【侍U18】清宮、111号空砲…カナダに逆転負け

2017年9月10日4時0分  スポーツ報知
  • カナダ戦の5回2死、中越えに高校通算111号本塁打を放つ清宮(カメラ・泉 貫太)

 ◆U―18W杯 ▽スーパーラウンド カナダ6―4日本(8日、カナダ・サンダーベイ)

 【サンダーベイ(カナダ)8日=ペン・山崎智、カメラ・泉貫太】高校日本代表の清宮幸太郎一塁手(3年)=早実=が、スーパーラウンド(R)のカナダ戦の5回に今大会トップに並ぶ2号ソロを放った。高校ジャパンでは初の個人1大会2本目で、“高校通算最多本塁打”を111号に更新。しかし、チームは逆転負けでスーパーR2勝2敗となった。米国がスーパーR1位で決勝進出。日本は日本時間の10日未明に、韓国ともう1枚の決勝切符を懸けて激突する。

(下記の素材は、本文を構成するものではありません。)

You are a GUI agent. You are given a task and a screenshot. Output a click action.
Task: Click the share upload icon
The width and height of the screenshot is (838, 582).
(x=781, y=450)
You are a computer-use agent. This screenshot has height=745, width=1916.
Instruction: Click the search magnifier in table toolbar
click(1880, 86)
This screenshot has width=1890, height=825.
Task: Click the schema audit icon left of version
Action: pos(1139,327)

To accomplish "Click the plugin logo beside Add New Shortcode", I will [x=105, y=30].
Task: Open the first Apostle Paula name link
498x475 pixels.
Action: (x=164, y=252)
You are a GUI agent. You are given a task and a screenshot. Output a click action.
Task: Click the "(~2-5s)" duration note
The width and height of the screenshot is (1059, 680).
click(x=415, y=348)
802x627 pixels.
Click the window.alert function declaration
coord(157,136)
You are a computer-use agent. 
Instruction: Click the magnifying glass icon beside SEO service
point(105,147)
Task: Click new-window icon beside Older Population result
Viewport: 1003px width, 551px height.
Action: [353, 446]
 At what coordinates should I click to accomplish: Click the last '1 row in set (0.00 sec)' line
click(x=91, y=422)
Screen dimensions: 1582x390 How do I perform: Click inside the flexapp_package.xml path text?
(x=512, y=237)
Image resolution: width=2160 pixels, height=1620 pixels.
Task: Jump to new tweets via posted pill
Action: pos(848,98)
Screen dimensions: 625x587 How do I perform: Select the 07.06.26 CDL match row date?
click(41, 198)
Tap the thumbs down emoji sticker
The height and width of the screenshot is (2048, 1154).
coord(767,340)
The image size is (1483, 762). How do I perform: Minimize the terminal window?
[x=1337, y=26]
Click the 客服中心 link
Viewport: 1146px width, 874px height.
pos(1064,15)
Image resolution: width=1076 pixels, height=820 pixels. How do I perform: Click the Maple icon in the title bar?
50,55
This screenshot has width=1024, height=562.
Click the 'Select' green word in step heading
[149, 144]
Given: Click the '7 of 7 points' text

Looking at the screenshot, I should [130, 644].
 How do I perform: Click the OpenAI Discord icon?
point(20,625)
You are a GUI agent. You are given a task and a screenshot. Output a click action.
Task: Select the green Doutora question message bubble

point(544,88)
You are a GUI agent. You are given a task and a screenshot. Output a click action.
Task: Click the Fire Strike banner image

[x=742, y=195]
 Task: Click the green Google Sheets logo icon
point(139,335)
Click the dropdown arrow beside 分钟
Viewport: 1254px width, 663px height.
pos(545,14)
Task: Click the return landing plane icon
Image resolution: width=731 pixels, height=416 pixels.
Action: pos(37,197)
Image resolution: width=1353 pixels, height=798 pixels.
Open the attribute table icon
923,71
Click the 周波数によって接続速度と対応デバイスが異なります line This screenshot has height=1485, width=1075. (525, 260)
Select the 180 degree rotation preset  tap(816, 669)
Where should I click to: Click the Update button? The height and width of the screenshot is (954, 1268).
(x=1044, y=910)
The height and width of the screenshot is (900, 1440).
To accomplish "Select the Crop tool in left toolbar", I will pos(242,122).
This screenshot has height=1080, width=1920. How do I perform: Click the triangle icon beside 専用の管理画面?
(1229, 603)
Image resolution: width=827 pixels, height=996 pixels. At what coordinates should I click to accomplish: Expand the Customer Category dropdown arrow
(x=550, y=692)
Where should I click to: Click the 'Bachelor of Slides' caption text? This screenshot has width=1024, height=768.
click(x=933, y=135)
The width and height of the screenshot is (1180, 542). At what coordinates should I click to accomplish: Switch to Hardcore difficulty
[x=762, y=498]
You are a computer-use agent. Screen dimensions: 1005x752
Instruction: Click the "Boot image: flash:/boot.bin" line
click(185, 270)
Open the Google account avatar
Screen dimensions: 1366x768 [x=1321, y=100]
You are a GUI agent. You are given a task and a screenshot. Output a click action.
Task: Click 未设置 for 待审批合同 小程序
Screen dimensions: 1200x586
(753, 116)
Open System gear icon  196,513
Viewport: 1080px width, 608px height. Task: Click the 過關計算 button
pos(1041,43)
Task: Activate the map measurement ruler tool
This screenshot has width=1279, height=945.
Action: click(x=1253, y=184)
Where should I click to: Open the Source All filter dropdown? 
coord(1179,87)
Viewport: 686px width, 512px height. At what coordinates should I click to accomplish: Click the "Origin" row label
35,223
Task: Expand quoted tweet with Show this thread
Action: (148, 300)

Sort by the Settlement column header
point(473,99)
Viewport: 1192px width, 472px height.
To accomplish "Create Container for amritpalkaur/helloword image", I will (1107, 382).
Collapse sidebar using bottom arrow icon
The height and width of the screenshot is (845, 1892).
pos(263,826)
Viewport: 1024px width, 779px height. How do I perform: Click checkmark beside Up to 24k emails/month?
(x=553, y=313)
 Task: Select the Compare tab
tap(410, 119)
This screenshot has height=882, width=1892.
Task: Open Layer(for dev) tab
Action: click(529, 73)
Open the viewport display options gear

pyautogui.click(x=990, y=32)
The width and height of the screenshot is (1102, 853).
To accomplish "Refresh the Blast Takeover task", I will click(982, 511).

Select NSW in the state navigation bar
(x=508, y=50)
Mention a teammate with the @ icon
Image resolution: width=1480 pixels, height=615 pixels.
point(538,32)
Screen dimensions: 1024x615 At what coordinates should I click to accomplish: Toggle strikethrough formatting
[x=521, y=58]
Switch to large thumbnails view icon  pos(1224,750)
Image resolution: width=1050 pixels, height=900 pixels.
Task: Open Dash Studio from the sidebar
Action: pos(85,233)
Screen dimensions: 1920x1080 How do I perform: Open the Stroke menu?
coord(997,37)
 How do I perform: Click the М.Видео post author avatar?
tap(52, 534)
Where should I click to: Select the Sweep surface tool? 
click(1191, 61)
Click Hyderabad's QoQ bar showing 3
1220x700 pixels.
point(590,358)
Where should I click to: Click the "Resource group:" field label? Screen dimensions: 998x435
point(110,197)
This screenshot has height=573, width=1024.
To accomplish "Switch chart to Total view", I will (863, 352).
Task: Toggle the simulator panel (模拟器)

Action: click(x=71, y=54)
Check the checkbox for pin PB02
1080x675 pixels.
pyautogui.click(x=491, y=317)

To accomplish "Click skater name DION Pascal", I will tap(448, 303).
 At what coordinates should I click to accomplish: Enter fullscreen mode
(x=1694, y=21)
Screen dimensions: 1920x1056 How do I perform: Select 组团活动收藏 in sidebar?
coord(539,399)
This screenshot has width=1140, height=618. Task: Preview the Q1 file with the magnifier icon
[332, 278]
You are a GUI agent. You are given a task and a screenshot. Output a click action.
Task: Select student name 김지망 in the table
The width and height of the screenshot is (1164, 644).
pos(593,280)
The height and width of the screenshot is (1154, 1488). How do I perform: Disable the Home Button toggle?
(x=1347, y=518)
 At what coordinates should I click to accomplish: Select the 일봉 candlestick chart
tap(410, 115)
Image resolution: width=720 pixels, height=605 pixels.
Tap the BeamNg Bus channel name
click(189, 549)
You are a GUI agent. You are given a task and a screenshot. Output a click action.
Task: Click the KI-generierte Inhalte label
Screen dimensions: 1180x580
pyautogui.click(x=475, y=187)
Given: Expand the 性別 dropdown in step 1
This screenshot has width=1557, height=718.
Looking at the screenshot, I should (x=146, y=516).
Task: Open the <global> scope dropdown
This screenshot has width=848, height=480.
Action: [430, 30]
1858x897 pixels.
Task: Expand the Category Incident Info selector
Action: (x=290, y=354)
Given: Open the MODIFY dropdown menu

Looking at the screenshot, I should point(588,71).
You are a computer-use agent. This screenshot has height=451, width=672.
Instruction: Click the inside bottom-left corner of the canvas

 “世界の本塁打王”に、KIYOMIYAの名が並んだ。今大会トップタイ(9人)となる2号ソロが中越えまで伸びた。「逆風で捕られちゃうかなと思ったが、ギリギリ入ってよかった。自分の形で振れたのがすごくよかった」。2点を追う5回2死。1ボールからの真ん中直球を仕留めた。個人1大会2本塁打は高校日本代表では初。通算2本も大阪桐蔭・森友哉(現西武)以来だが、12年の森はランニング本塁打。高校ジャパン初のサク越え2発で、4番の貫禄を世界に示した。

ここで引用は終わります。